Court Opinion

ID: 3749700
Source: CourtListenerOpinion
Date Created: 2016-07-06 07:10:22.177968+00
Date Added: 2024-06-11T18:03:42.464823
License: Public Domain

Reacting to the mandatory sentence of confinement imposed on a sixty-one-year-old woman, the majority, left to its own devices, has reversed the jury's verdict, but not on any claim of error raised by Napier either in the trial court or here.

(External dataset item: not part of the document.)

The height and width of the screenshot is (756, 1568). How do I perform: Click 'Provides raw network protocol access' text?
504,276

Napier's assignment of error, as set out in her brief, challenges the third prong of the test for self-defense inState v. Robbins (1979), 58 Ohio St.2d 74, 12 O.O.3d 84,388 N.E.2d 755. Specifically, she claims that a portion of the instruction by the court, included in 4 Ohio Jury Instructions (1994), Section 411.31, stating "the defendant must not have violated any duty to avoid the danger," conveyed to the jury the mistaken notion that she had a duty to retreat while she was standing on her front porch. The basis for her objection and recommendation to the trial court was to modify the standard instruction by omitting this third prong from the self-defense instruction. The instruction, without Napier's modification, was a correct statement of the law defining self-defense, and therefore, the trial court's refusal to delete the third prong approved in State v. Robbins was not error.

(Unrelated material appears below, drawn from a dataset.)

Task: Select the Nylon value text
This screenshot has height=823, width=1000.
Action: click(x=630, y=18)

The majority has recast Napier's assignment of error, in light of State v. Williford (1990), 49 Ohio St.3d 247,551 N.E.2d 1279. The majority sua sponte finds that the trial court should have expanded its instruction on self-defense by including an additional definition under the Peacock rule to clarify when there is a "duty to retreat or to avoid the danger." When, as here, counsel did not apprise the trial court of the reasons, identified after the fact by the majority as an objection to the instruction, the effect is to require trial judges to read counsel's mind and divine the correct ruling based upon what counsel intended or should have intended.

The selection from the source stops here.